In ancient times (e.g. prior to the issuance of, for example, RFC3490
in March, 2003) 7-bit US-ASCII was used fairly exclusively within the
data bases of all of the Regional Internet Registries.  And I, for one,
am greatly appreciative of all of the effort and contortions, over so
many years, that so many people have gone through in order to try, as
best as they could, to anglicize person, street, and city names, especially
those that were not really amenable to that process, and to convert them
all into some 7-bit ASCII approximation of the actual "native" strings.
Even though this conversion process has often rendered thye resulting
anglicized versions substantially inaccurate, it has served to keep
processing code simple, at least up until now.

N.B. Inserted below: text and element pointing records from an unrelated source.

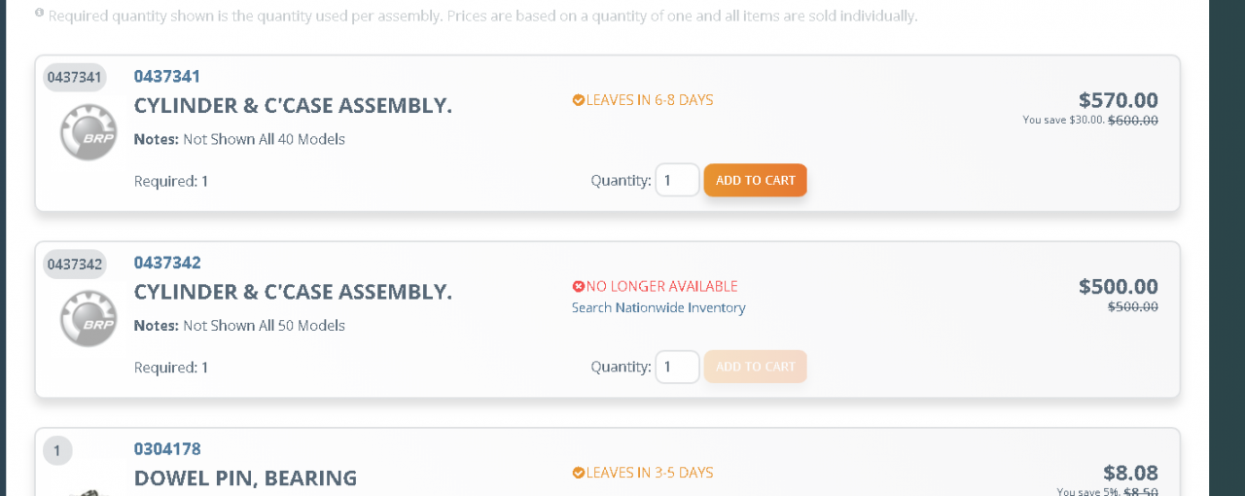Open the blue 0437342 part number link
This screenshot has width=1245, height=496.
click(167, 264)
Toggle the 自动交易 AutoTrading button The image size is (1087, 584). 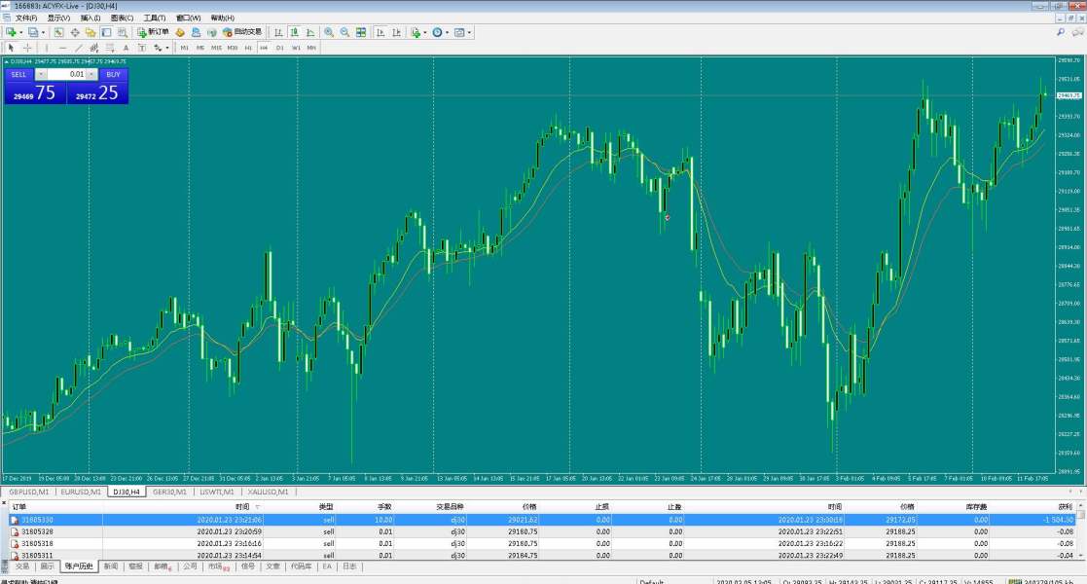click(241, 32)
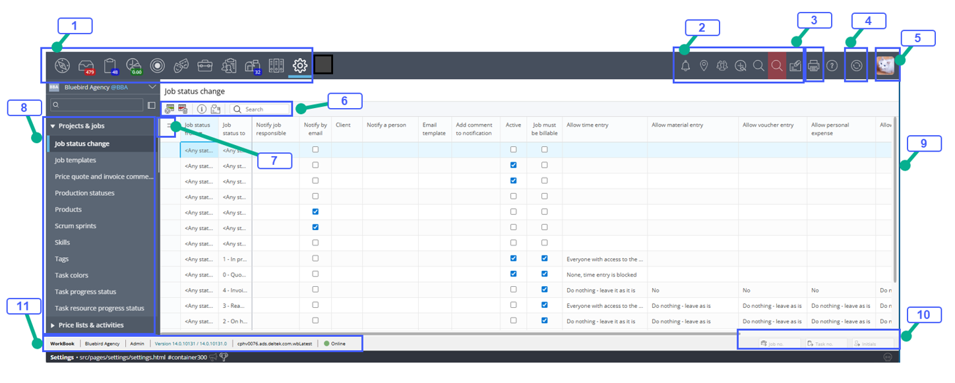
Task: Uncheck Job must be billable for '1 - In pr...' row
Action: tap(544, 258)
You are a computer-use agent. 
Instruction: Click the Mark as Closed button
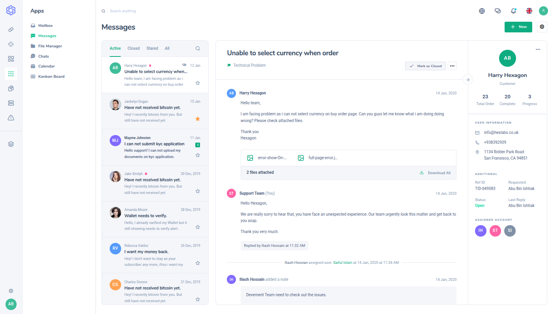coord(425,66)
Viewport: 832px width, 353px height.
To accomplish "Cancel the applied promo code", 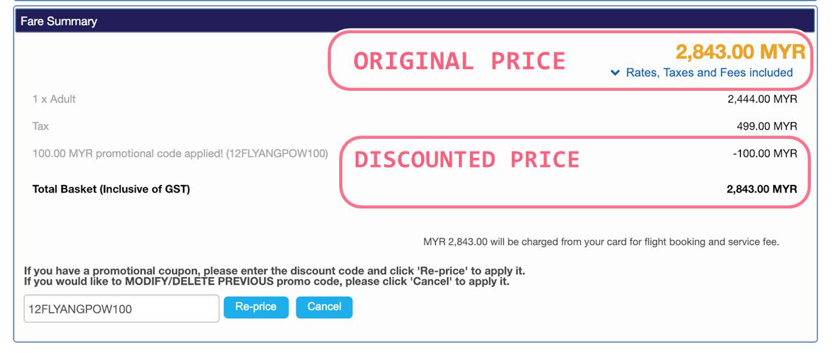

Now however I see that 8-bit ISO-8859-1 encodings are creaping in, at
least to the RIPE data base.  I am torn by this.  On the one hand this
new development augurs a sea change which will likely end by complicating
a lot of tools, and not only my own.  On the other hand, the benfits are
clear; more accurate representations of person, street, and city names
within the data base... BUT still quite limited to names that can be
accurately represented within ISO-8859-1, a character set which excludes
some very large swaths of RIPE territory.

Even at the risk of making my own life more complicated, I have to say
that I personally place a higher value on accuracy than I do on simplicity.
For this reason, it is my feeling that the data base should evolve in
the direction of UTF-8 and *not* in the rather different and far more
limiting direction of ISO-8859-1.

That having been said however, domain names are a really very special
and different concern.  I personally am not aware of any standard which
suggests that domain names should ever be written in ISO-8859-1.  Rather,
for domain names, the available choices of representation seem to be either
(a) 7-bit US-ASCII or else (b) punycode (RFC3492) or else (c) UTF-8.

Obviously, 7-bit US-ASCII is really no longer an option, and hasn't been
ever since the publication of RFC3490 in 2003.  At the present moment,
punycode can be used, and can represent all domain names with 100%
accuracy, even while allowing the evolution of the encoding of other
data base fields to proceed and to be debated independently.

The bottom line is that in the short term, and for the immediate future,
I believe that there is no other sensible choice except to decree that
all domain names within the data base shall be represented in punycode
form.


>Whois could automatically translate to and from the punycode format, if
>an IDN format address is encountered.

Yes, but please just leave this to the WHOIS *client* to handle.  It is
less desirable, I think, to perform this conversion on the server side.